At the moment Lydia is currently in school in Liberia and Danielle Levanas a former graduate student of New York University along with other students of the Fifth Project Theatre Company and Prof. Daniel Banks were instrumental in setting up a non-profit organization in Liberia with its branch in the US soon to be able to bridge the gap in the lives of refugee youth in Liberia through the arts, education, and community services projects.

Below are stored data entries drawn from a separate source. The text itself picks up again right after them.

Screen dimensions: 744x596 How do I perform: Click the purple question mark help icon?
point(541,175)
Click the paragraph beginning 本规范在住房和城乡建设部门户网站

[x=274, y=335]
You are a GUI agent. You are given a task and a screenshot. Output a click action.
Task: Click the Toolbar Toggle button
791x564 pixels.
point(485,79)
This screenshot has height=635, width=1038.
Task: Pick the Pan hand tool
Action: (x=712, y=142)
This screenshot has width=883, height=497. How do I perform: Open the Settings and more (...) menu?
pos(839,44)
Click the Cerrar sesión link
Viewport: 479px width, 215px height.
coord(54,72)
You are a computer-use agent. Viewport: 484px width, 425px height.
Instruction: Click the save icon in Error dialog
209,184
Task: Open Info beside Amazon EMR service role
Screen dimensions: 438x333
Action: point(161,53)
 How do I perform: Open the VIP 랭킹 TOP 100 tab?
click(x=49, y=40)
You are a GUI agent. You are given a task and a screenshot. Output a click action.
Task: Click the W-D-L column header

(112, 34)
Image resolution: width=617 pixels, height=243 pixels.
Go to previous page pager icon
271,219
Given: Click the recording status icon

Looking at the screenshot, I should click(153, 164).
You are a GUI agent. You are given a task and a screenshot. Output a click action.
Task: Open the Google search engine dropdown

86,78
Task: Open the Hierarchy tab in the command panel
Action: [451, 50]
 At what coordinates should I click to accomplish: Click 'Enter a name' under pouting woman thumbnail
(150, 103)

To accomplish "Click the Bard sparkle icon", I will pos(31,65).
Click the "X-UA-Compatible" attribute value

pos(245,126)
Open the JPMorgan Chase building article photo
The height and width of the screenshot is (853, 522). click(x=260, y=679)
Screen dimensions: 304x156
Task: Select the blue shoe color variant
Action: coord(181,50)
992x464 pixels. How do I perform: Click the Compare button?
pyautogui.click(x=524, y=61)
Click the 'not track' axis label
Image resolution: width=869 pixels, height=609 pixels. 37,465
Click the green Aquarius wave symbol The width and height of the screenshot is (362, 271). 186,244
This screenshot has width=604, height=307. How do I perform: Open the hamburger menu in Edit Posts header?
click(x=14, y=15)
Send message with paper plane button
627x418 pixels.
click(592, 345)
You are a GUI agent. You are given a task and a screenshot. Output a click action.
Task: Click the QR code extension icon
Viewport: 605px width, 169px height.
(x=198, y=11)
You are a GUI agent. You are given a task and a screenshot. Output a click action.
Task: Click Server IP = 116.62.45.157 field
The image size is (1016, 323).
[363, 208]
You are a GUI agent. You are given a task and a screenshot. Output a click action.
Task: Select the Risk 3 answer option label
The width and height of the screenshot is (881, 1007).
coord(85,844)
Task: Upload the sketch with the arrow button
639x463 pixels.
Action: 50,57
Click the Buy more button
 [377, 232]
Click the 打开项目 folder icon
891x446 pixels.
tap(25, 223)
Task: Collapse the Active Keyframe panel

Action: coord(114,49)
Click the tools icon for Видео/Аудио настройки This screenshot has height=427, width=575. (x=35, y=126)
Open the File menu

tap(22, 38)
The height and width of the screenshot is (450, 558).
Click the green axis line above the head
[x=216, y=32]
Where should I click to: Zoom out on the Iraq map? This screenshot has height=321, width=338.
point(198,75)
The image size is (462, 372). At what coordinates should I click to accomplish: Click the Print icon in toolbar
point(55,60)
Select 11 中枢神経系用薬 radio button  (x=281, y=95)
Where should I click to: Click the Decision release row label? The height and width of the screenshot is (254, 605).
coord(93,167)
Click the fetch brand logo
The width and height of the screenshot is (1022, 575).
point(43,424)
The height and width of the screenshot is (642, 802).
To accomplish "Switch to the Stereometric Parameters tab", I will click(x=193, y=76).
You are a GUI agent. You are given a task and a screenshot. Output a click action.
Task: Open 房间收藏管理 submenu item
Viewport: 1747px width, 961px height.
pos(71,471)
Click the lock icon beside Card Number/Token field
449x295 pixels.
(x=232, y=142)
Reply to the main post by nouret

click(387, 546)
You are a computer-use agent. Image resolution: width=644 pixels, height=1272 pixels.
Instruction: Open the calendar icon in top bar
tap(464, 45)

RESPECT Liberia is an emerging member of the RESPECT International networks while Liberian Youth Determination In Adversity (LYDIA) is an organization that has been registered as a non-profit community-based organization directly working with youth in Liberia. Most of the current members of LYDIA were once member of RESPECT Ghana or the RESPECT Intellectual Club and it is very great to know that they are willing to volunteer in these harsh and difficult communities to reach the lives of others. I think this is great and this can be better if we only unite our limited and scarce resources in working with youth in these communities in Liberia. I think instead of working separately as LYDIA's and RESPECT's staff members in Liberia we could either get into a partnership or unify the two organizations to maximize cost and also reduce the issues of duplicating projects. Social change in today’s societies can only be possible when we network with likeminded individuals, institutions and organizations in accomplishing our set goals. That doesn’t in anyway means that RESPECT Liberia and LYDIA are going to emerge to become one entity, but building a partnership agreement that will benefit both organizations and at the same time fulfill their set objectives. Introducing LYDIA youth to the letter exchange program that RESPECT undertake will also expose those youth to other opportunities and widens their scope of the universe from the corners of Liberia. RESPECT International, the mother organization of RESPECT Liberia is part of a global network of volunteers and organizations that have the capacity to create awareness and education globally about situations that these youth are encountering in Liberia. In unity we can achieve all that we anticipate to achieve in a very short period and our limited resources will be cost effective.
We hope that someday both the staff of LYDIA and RESPECT Liberia can realize that working together makes changes possible. I am currently working with RESPECT Ghana and RESPECT International in making sure that RESPECT Liberia start to be an active organization in Liberia instead of one that is passive. I am also a board member of LYDIA and it is a wonder how LYDIA is growing so fast.